▸ Provided records:
###

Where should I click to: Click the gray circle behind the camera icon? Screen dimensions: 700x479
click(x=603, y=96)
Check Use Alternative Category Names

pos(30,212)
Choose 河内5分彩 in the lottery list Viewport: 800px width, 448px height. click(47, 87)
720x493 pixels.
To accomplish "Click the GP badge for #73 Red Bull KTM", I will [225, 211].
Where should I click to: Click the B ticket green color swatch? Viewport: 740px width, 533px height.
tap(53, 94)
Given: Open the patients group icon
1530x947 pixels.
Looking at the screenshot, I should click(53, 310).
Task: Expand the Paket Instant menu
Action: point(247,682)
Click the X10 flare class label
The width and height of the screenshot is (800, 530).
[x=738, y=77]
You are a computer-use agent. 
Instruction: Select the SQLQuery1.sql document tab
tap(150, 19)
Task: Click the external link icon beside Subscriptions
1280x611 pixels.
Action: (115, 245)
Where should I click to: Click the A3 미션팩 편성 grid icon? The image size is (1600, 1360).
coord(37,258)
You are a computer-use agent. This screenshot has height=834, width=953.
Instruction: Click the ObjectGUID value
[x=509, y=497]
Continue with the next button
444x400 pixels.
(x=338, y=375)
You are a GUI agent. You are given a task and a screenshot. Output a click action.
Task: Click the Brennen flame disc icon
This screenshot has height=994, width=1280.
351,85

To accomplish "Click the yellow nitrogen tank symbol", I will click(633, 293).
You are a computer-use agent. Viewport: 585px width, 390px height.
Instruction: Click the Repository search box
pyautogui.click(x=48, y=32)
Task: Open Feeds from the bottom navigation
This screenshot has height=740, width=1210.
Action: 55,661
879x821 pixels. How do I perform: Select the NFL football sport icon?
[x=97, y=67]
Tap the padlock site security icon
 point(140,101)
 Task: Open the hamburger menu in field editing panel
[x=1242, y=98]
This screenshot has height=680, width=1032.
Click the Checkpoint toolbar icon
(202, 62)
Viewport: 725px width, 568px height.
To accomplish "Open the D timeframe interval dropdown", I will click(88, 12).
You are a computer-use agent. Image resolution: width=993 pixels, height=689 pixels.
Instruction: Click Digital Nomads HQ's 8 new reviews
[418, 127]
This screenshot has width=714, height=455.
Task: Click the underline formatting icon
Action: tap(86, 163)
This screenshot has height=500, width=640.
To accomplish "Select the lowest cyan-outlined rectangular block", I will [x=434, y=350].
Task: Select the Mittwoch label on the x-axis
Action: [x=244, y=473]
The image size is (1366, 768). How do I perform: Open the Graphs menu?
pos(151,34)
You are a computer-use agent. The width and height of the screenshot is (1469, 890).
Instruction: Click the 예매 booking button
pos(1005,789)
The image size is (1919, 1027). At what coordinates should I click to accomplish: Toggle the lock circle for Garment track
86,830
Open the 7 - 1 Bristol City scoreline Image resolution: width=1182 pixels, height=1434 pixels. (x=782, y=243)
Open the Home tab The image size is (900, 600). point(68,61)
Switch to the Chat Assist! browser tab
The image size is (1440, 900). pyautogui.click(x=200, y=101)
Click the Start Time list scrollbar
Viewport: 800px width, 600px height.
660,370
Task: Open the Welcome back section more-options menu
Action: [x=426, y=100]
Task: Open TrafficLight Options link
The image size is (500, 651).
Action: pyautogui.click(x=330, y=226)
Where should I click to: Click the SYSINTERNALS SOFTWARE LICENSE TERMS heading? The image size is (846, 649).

###

▸ Your instructions: In the data above, retype exactly and only the lines between the one holding "Task: Open the hamburger" and the one holding "You are a computer-use agent. Image", inclusive.

▸ Response box:
 Task: Open the hamburger menu in field editing panel
[x=1242, y=98]
This screenshot has height=680, width=1032.
Click the Checkpoint toolbar icon
(202, 62)
Viewport: 725px width, 568px height.
To accomplish "Open the D timeframe interval dropdown", I will click(88, 12).
You are a computer-use agent. Image resolution: width=993 pixels, height=689 pixels.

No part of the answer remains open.